(Dataset extract)

=-=-=

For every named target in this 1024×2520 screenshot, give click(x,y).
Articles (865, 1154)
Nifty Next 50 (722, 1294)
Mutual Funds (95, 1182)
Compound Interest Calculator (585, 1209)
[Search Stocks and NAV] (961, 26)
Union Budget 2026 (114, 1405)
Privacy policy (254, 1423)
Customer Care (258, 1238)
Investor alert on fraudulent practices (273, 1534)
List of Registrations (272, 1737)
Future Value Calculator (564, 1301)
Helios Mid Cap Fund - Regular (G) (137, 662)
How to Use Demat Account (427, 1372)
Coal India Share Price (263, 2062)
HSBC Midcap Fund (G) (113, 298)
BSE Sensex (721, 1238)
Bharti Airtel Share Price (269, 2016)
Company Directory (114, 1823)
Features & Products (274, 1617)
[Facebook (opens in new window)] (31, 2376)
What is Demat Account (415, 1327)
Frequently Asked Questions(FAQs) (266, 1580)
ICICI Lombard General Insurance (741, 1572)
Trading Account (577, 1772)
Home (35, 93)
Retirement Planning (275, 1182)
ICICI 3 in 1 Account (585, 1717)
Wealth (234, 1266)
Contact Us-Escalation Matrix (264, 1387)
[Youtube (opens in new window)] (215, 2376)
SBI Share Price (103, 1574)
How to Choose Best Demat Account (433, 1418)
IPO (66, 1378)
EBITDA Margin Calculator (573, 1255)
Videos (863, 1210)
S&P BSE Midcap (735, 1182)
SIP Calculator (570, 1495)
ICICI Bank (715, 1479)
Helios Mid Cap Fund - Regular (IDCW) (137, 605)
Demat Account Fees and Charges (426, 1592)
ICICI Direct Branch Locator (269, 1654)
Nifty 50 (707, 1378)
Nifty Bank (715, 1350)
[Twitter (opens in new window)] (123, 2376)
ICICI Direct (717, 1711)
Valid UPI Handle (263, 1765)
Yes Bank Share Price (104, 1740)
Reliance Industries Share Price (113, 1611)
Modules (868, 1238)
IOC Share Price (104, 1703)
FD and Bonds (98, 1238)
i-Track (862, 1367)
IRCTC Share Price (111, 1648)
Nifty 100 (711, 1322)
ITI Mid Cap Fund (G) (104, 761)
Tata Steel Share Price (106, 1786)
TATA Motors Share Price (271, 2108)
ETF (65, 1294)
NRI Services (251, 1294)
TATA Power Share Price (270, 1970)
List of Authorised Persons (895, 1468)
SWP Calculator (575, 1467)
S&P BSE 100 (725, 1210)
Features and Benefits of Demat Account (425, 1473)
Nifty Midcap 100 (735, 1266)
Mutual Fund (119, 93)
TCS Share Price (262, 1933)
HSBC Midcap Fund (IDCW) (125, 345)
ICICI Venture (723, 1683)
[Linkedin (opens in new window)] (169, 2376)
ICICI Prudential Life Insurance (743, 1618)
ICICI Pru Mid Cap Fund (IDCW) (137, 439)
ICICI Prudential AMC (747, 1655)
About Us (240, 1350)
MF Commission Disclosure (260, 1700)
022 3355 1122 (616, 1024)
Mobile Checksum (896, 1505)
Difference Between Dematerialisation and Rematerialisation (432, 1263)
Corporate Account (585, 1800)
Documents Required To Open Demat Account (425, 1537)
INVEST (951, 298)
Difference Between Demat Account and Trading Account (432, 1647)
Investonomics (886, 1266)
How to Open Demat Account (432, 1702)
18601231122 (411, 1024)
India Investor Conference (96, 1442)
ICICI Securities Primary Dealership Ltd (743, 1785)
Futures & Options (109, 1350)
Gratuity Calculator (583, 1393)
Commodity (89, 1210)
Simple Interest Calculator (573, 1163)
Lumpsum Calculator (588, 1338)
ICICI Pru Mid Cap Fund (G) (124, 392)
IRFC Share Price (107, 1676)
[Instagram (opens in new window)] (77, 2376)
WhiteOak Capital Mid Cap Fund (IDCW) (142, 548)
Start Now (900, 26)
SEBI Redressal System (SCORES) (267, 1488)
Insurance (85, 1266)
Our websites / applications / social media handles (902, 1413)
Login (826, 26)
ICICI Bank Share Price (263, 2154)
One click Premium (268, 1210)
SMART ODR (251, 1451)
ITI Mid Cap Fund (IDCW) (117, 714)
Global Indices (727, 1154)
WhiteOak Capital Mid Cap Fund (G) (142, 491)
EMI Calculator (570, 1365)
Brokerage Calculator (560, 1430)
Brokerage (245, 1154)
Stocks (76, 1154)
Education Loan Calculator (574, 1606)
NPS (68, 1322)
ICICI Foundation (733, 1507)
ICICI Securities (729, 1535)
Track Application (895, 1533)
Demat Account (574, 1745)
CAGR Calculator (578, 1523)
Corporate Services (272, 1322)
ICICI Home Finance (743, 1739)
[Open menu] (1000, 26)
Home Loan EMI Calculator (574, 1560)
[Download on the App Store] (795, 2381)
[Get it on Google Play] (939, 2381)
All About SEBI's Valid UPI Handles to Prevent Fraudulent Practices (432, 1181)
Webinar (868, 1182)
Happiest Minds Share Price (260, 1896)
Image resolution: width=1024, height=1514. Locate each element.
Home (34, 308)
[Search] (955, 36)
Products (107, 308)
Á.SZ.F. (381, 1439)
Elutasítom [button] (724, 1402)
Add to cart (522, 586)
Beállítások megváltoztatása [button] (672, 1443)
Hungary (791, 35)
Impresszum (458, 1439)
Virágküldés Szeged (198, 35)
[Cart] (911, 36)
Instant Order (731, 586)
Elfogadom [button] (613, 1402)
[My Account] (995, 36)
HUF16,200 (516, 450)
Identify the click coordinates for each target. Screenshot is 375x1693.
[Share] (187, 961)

=-=-=

(Task goal)
Repeat word for word the lines above that run from the line containing "INVEST (951, 298)" through the line containing "Brokerage (245, 1154)", both ends included, and nothing else.

(Result of this task)
INVEST (951, 298)
Difference Between Demat Account and Trading Account (432, 1647)
Investonomics (886, 1266)
How to Open Demat Account (432, 1702)
18601231122 (411, 1024)
India Investor Conference (96, 1442)
ICICI Securities Primary Dealership Ltd (743, 1785)
Futures & Options (109, 1350)
Gratuity Calculator (583, 1393)
Commodity (89, 1210)
Simple Interest Calculator (573, 1163)
Lumpsum Calculator (588, 1338)
ICICI Pru Mid Cap Fund (G) (124, 392)
IRFC Share Price (107, 1676)
[Instagram (opens in new window)] (77, 2376)
WhiteOak Capital Mid Cap Fund (IDCW) (142, 548)
Start Now (900, 26)
SEBI Redressal System (SCORES) (267, 1488)
Insurance (85, 1266)
Our websites / applications / social media handles (902, 1413)
Login (826, 26)
ICICI Bank Share Price (263, 2154)
One click Premium (268, 1210)
SMART ODR (251, 1451)
ITI Mid Cap Fund (IDCW) (117, 714)
Global Indices (727, 1154)
WhiteOak Capital Mid Cap Fund (G) (142, 491)
EMI Calculator (570, 1365)
Brokerage Calculator (560, 1430)
Brokerage (245, 1154)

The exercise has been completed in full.